What is expected
In the material below, render each line from the line with "L'accueil pour tous (936, 87)" to the line with "contact us (190, 756)", both included, as one string in a JSON list, leaving out blank lines.

Material
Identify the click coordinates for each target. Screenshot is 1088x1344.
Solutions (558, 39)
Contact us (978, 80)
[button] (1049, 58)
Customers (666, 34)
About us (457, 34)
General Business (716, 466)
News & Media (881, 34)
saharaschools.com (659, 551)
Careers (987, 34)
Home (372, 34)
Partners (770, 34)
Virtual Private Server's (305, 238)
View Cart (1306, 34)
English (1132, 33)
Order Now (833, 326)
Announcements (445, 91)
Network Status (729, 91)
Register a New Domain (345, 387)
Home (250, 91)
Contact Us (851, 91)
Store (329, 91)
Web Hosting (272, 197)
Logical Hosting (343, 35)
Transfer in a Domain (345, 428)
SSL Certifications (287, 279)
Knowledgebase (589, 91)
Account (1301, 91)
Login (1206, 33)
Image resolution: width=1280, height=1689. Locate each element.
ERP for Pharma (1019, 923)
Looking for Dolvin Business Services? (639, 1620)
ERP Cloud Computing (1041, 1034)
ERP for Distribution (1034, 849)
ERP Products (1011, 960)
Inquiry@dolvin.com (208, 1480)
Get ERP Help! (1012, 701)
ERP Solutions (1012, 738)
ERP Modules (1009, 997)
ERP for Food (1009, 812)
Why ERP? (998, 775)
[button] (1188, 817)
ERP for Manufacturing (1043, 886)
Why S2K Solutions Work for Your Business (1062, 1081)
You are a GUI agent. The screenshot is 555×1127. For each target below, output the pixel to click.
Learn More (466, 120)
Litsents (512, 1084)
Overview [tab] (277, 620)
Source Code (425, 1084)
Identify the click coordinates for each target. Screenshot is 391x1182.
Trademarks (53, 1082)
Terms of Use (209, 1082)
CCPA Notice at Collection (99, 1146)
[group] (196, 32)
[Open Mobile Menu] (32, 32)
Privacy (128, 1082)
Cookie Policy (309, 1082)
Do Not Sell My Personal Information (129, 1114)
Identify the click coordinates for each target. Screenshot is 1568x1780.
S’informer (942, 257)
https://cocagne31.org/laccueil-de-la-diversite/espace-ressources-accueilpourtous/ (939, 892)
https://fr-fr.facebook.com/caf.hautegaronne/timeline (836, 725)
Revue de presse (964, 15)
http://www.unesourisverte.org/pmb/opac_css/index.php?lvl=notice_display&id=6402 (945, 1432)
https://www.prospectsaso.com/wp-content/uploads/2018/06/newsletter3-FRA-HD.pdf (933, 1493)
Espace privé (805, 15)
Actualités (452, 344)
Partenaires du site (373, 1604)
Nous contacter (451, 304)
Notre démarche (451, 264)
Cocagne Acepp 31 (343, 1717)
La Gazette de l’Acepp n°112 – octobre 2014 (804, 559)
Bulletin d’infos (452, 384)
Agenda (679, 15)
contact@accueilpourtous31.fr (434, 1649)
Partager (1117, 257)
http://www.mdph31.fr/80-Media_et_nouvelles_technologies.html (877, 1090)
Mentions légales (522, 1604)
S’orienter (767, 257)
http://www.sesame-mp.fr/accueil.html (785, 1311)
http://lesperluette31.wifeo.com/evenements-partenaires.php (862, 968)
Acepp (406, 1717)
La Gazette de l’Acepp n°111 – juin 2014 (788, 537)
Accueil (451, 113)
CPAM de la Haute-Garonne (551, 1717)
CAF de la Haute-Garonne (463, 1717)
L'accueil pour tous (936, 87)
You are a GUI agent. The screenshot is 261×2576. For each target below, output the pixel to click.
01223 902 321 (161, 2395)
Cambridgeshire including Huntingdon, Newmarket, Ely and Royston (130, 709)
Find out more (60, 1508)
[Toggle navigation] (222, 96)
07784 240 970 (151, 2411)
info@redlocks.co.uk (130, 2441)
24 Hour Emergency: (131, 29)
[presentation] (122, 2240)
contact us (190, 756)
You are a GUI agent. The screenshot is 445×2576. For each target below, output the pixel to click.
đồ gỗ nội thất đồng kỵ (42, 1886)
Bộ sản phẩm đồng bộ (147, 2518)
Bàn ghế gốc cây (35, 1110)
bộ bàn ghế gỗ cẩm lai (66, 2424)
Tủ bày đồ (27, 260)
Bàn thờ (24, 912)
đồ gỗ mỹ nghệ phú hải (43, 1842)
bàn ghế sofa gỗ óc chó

Task solution
[
  "L'accueil pour tous (936, 87)",
  "You are a GUI agent. The screenshot is 261×2576. For each target below, output the pixel to click.",
  "01223 902 321 (161, 2395)",
  "Cambridgeshire including Huntingdon, Newmarket, Ely and Royston (130, 709)",
  "Find out more (60, 1508)",
  "[Toggle navigation] (222, 96)",
  "07784 240 970 (151, 2411)",
  "info@redlocks.co.uk (130, 2441)",
  "24 Hour Emergency: (131, 29)",
  "[presentation] (122, 2240)",
  "contact us (190, 756)"
]